The paramilitary offers a pistol, but the officer asks for a rifle.  After several calls, the man obtains a weapon to give to the officer to place beside the victim’s body.  (See box entitled Tapes.  How a “false positive” is planned.)  And it worked.  The day after the calls, the Army released a communiqué with the results of the operations of the Seventh Division.  It stated that:  “The Army’s offensive resulted in a guerrilla of the Fifth sector of the FARC being killed in combat.  The events took place in the town of Remigio in the municipality of Chigorodó in Antioquia Province when troops from the “Voltígeros” Battalion carried out search and control operations in the area;  a rifle and a grenade were captured.”
Between August 2008 and April 2009, there were a total of 17 cases suspected of being “false positives” by members of the 17th Brigade.  During that period the commander of that Brigade was Brigadier General Jorge Rodriguez, who had only headed the unit nine months and later was transferred to the office of Chief of Human Rights for the Army.
The previous events are only three examples of cases of “false positives” that the country had known nothing about.

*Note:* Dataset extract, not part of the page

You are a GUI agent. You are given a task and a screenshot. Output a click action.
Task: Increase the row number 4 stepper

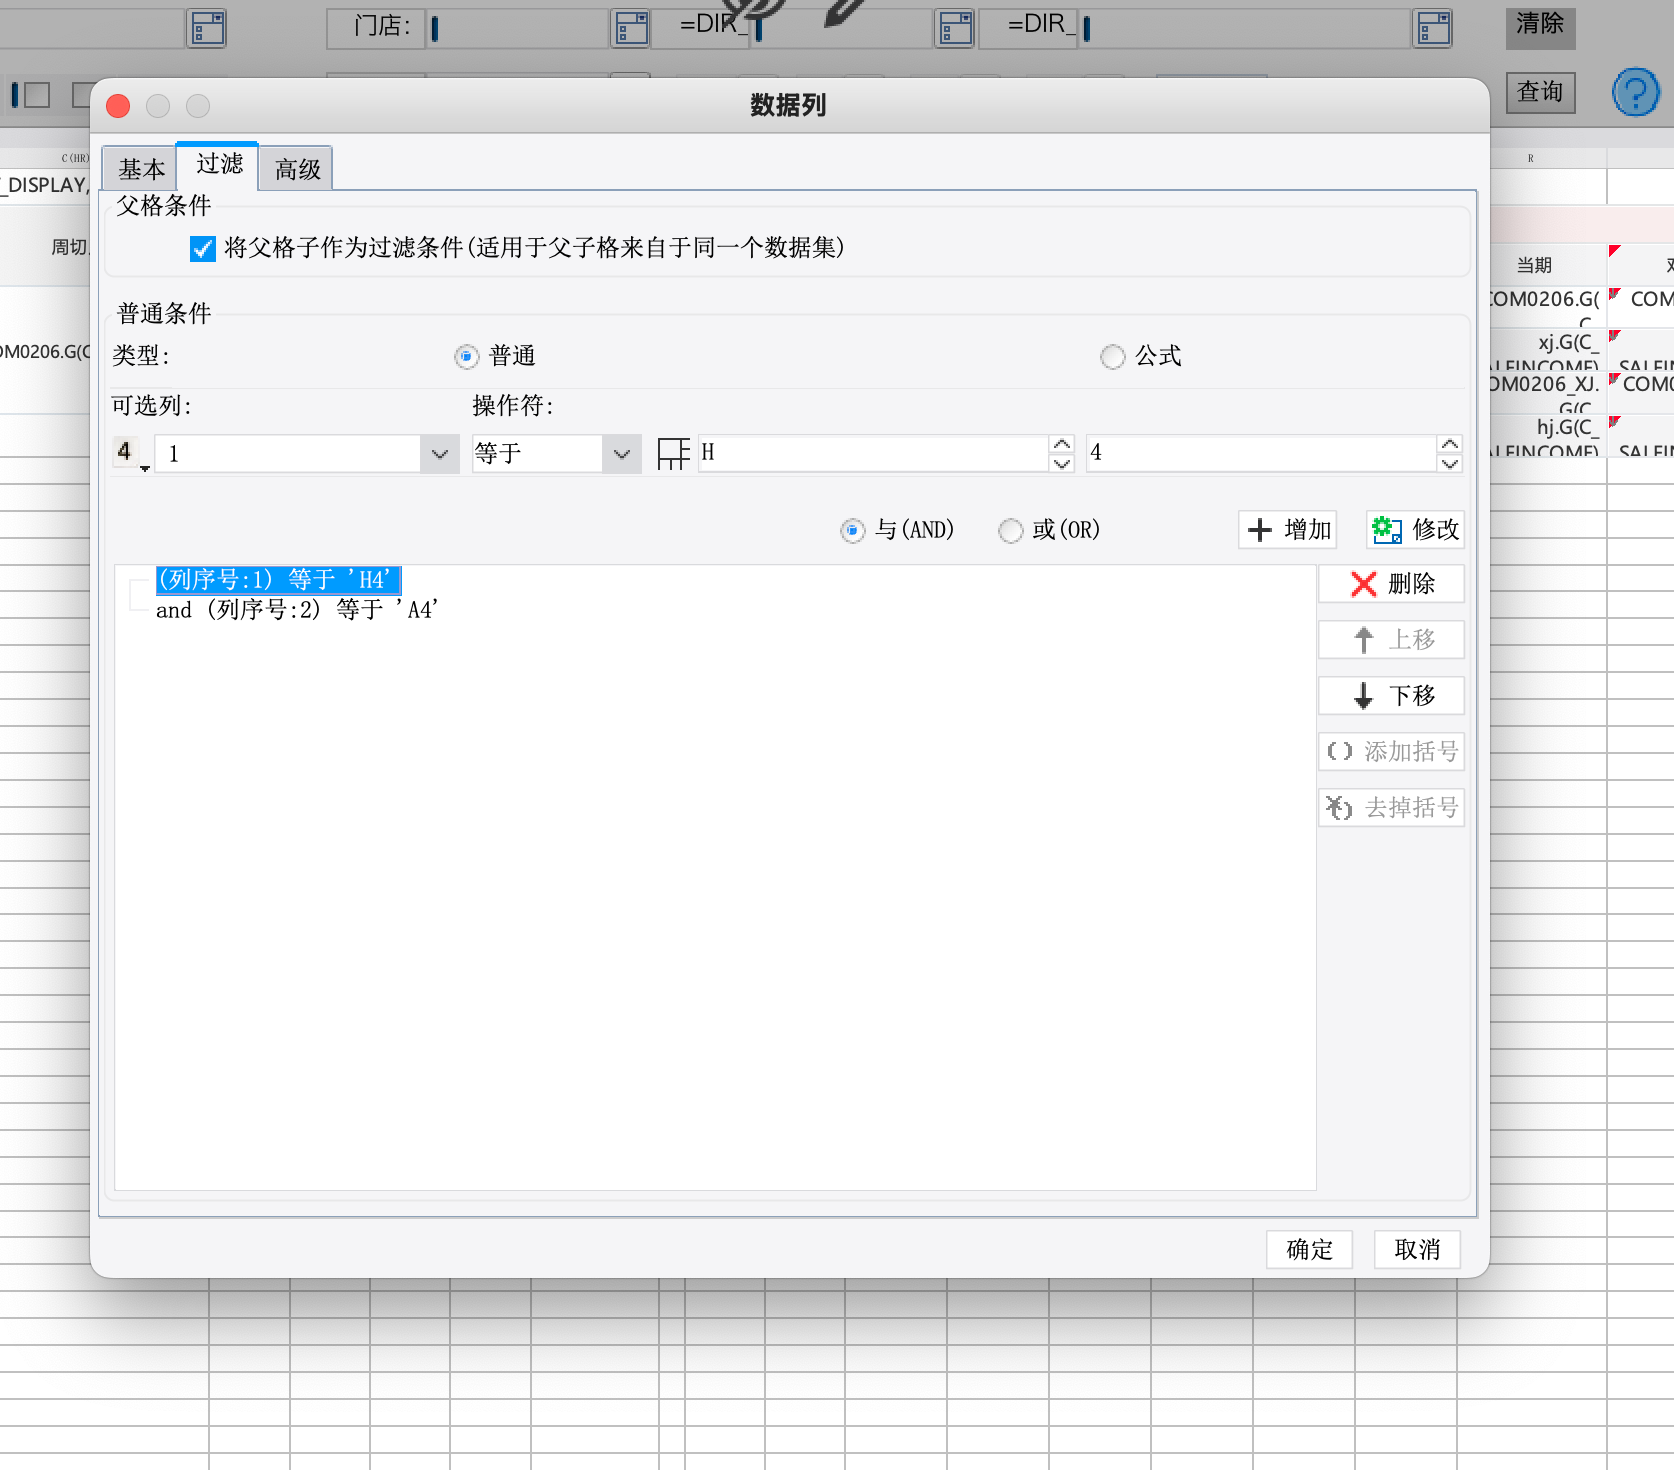tap(1449, 444)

When the macabre practice was discovered and the then-Minister of Defense Juan Manuel Santos began to take corrective measures, many criminal court judges found that they had support and began transferring hundreds of cases of extrajudicial executions to the civilian justice system.  The Attorney General has undertaken the investigations.
Thus, for more than a year, cases like those of Soacha and Ocaña in North Santander, which are the best known to the public, started to advance.  The Director of Military Criminal Justice, Luz Marina Gil, bravely led the process of investigating “false positives”.  She resigned in the middle of last year.  “It was like turning on a dime and going back to the past.  The threats and the pressure not to send the cases to the civilian justice system began to increase.  The directives that had been issued in 2008 to send the cases to the civilian justice system were practically reversed.  The situation became unsustainable, not just because of the threats, but because those of us who were insisting on transferring the cases, in most of the cases, were simply declared unqualified, without any reason, and were thrown out the back door.  Nothing came of those cases,” a source who was familiar with the situation told SEMANA, requesting anonymity.
This position, nevertheless, contrasts with the version of the present head of military criminal justice in the Ministry of Defense.  There has been a substantial budget increase, demonstrating the commitment to provide the judges with tools for their investigations.  They say that there is extremely careful examination of cases related to human rights and that there has been no massive and unjustified discharge of judges.
It is worrisome that cases as disturbing as those that took place in Urabá recently continue in impunity.
Sources in the Ministry of Defense told SEMANA that the problem is not the military criminal justice system but rather the lack of results by the Attorney General’s Office.  This push and pull between the two justice systems weakens the Army’s advances in human rights and legitimacy, indispensable ingredients for the effective protection of the civilian population and for breaking the back of the guerrilla movement.